BEOGRAD, KOMPAS.com – Polisi Serbia menggunakan gas air mata dan granat kejut untuk membubarkan aksi unjuk rasa di kampus Universitas Novi Sad, Jumat (5/9/2025).
Ribuan pengunjuk rasa menuntut pemilu cepat dengan harapan dapat menggulingkan Presiden Aleksandar Vucic dan Partai Progresif Serbia (SNS) yang berkuasa.
Kerumunan demonstran berkumpul di area kampus universitas negeri pada malam hari.
Baca juga: Serbia Membara, Ratusan Ribu Orang Blokade Jalan Tuntut Pemilu
Mereka membentangkan spanduk bertuliskan “Kami tidak ingin blokade, kami ingin pemilu” dan “Mahasiswa memiliki satu tuntutan mendesak: Adakan pemilu”. Massa juga berulang kali meneriakkan “Vucic, pergi!”.
Bentrokan pecah di depan Fakultas Filsafat. Demonstran melemparkan suar, sementara aparat menembakkan gas air mata dan granat kejut untuk membubarkan kerumunan.
Presiden Vucic menyampaikan, sedikitnya 11 polisi terluka akibat bentrokan tersebut. Namun, tidak ada laporan resmi mengenai jumlah korban dari pihak demonstran.
“Kami tidak akan membiarkan penghancuran lembaga-lembaga negara. Serbia adalah negara yang kuat dan bertanggung jawab,” ujar Vucic kepada wartawan, dikutip dari Reuters pada Sabtu (6/9/2025).
Ia menuding ada campur tangan dinas keamanan asing di balik gelombang protes tersebut. Vucic juga mengumumkan bahwa para pendukungnya akan menggelar aksi tandingan di sejumlah kota pada Minggu (7/9/2025).

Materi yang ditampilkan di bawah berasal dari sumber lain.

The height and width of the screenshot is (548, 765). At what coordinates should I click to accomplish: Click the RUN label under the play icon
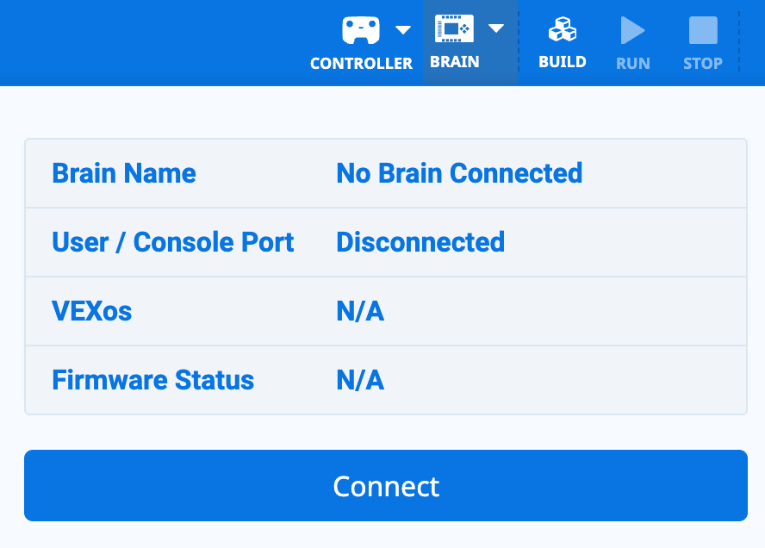[x=632, y=63]
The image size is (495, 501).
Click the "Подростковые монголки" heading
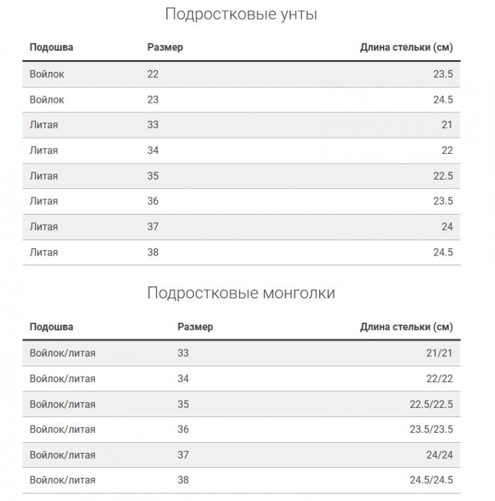241,293
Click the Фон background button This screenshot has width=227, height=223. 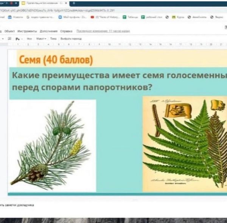(x=29, y=39)
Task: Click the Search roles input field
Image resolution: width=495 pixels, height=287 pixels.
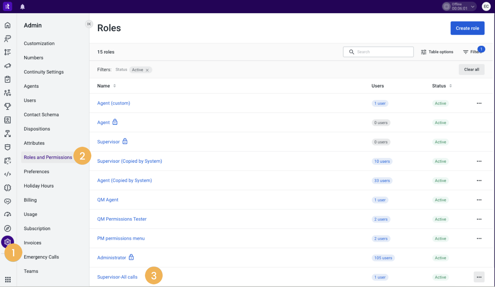Action: [x=378, y=52]
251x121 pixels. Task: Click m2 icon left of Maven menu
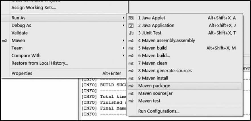(5, 41)
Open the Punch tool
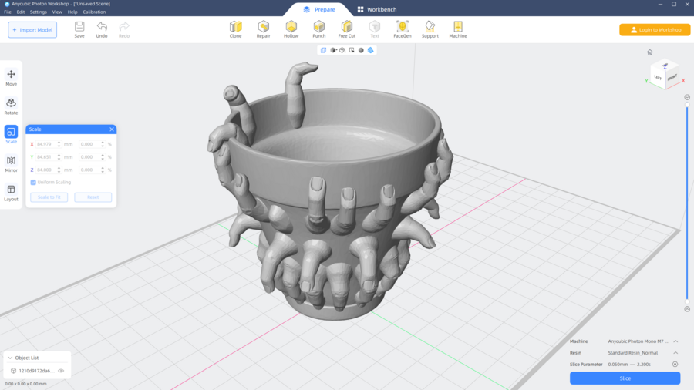The height and width of the screenshot is (390, 694). 318,29
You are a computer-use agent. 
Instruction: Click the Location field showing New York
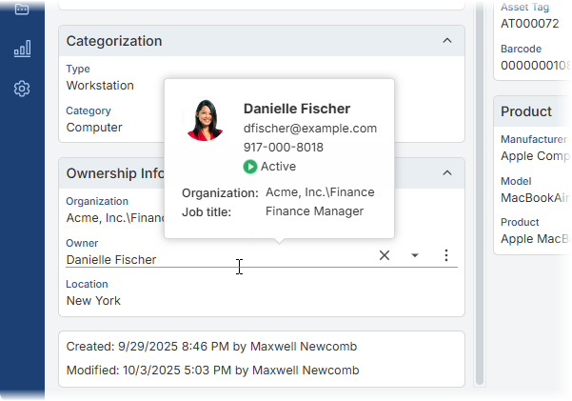coord(93,300)
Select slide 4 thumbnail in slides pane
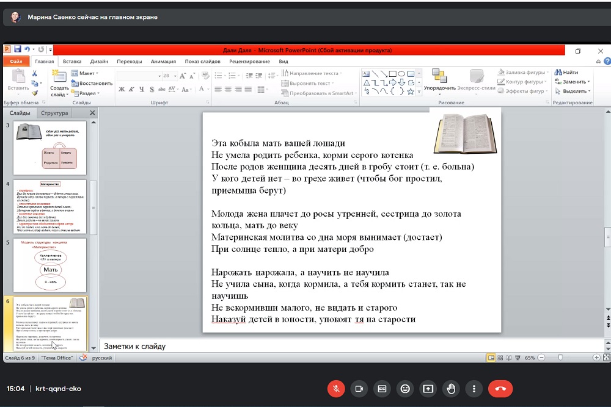The height and width of the screenshot is (407, 611). click(x=49, y=207)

Protes terhadap Vucic dan SNS telah berlangsung berbulan-bulan di berbagai wilayah Serbia. Demonstrasi itu dipicu runtuhnya atap stasiun kereta api yang baru direnovasi di Novi Sad pada November lalu, yang menewaskan 16 orang.
Sejauh ini, sebagian besar aksi berlangsung damai, hingga pada 13 Agustus lalu terjadi bentrokan yang menyebabkan puluhan warga sipil dan aparat terluka.
Para pengunjuk rasa menuding korupsi pemerintah menjadi penyebab tragedi di stasiun Novi Sad. Mereka mendesak pemilihan umum dini untuk membuka jalan pergantian kepemimpinan.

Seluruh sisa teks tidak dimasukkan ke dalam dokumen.